筋肉には、平滑筋と横紋筋(骨格筋と心筋がありますね。
骨格筋や平滑筋では、ナトリウムイオン(Na+)とカリウムイオン(K+)で活動電位が行われますが、心筋ではナトリウムとカリウムの他に、カルシウムイオン(Ca+)も加わって行います。
なぜカルシウムが必要なのかは後で説明しますね。

 

骨格筋・平滑筋での活動電位

骨格筋や平滑筋での活動電位についてです。

1.電気刺激が伝わると「電位依存性ナトリウムチャネル」というNa+専用のドアが開き、細胞内に大量のNa+が流入します。
2.Na+が大量に入ることにより膜電位が上昇(プラスに向かう)し、隣接する筋細胞へと電気刺激を伝えます。
3.こうして電気刺激が伝導することにより筋収縮が起こります。
4.K+が細胞外へと流出し筋収縮は、電気刺激の減退と共に、減退していきます。
5.Na+が細胞外へ流出し膜電位が元に戻ります。そして1へと繰り返します。

このような順番で収縮が行われています。

 

心筋での活動電位

心筋の活動電位は第0~4相に分けて形成されています。

第0相:電気刺激が伝わると、電位依存性ナトリウムチャネルが開きNa+が細胞内へ流入します。それにより、膜電位がプラスに向かいます。(脱分極)

 

第1相:Na+が細胞内に流入し膜電位がプラスとなると電位依存性ナトリウムチャネルは閉じ、Na+の細胞内への流入が停止します。その際、一過性にK+が流出するためわずかに膜電位が下降します。

第2相:Ca+の細胞内流入とK+の細胞外流出により一定の電位を保ちます。

第3相:Ca+の細胞内流出は停止し、K+が細胞外へ流出することにより急速に膜電位が下降します。(再分極)

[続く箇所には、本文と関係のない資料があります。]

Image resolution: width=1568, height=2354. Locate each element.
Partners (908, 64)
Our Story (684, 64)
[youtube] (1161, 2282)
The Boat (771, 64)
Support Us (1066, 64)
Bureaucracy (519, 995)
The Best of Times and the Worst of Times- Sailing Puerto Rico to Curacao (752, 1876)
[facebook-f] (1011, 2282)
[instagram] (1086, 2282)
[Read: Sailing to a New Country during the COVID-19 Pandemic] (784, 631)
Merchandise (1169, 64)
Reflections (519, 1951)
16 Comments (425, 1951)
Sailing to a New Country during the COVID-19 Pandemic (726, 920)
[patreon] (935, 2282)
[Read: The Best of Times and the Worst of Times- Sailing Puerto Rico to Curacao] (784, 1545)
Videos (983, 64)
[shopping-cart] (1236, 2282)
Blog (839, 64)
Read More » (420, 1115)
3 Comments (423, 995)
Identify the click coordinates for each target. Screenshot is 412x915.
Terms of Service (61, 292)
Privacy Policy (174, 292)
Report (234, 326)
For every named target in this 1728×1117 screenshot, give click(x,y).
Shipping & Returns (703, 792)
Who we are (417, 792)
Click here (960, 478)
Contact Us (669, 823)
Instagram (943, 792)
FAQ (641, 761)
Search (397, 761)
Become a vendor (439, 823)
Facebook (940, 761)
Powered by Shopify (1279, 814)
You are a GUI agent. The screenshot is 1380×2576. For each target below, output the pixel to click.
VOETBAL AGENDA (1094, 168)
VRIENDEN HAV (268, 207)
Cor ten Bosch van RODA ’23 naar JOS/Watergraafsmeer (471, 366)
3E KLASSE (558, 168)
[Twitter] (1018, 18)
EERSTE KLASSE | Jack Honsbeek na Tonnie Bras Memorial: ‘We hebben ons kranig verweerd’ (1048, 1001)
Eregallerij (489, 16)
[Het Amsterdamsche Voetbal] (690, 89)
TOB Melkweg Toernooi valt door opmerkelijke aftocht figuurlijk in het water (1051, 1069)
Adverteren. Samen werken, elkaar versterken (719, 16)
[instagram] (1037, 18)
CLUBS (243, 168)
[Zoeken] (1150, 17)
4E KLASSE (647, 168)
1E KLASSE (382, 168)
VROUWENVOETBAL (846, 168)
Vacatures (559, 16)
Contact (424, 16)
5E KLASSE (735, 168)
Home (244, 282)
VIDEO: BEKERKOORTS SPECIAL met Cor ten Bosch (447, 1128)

第4相:K+の細胞外流出が停止し、K+を細胞内に戻しながらNa+・Ca+が細胞外へ流出することにより静止電位(-90mVのマイナス電位)に戻ります。

そして、また第0相へと繰り返します。

 

用語の説明

  1. 分極:細胞内(-)と細胞外(+)で電位の差があることを示しています。
  2. 脱分極:第0相のように細胞内の電位がプラスに転じることで、電位の差がなくなってしまうことを示しています。分極を脱するという意味です。
  3. 再分極:脱分極の状態で第3相のように、再び細胞内外で電位の差が生じ分極へと戻ることを示します。ちなみに心電図では、この再分極がT波として現れます。

 

心筋の活動電位では、なぜCa+が必要か

心臓で血液を全身に送り出すためには、一瞬の「ギュッ」というような収縮では効率よく行うことができません。「ギューーー」というような持続的な収縮があることによって効率よく血液を送り出すことができます。

Ca+を活動電位の際に利用することで、心臓が持続的に収縮することができるのです。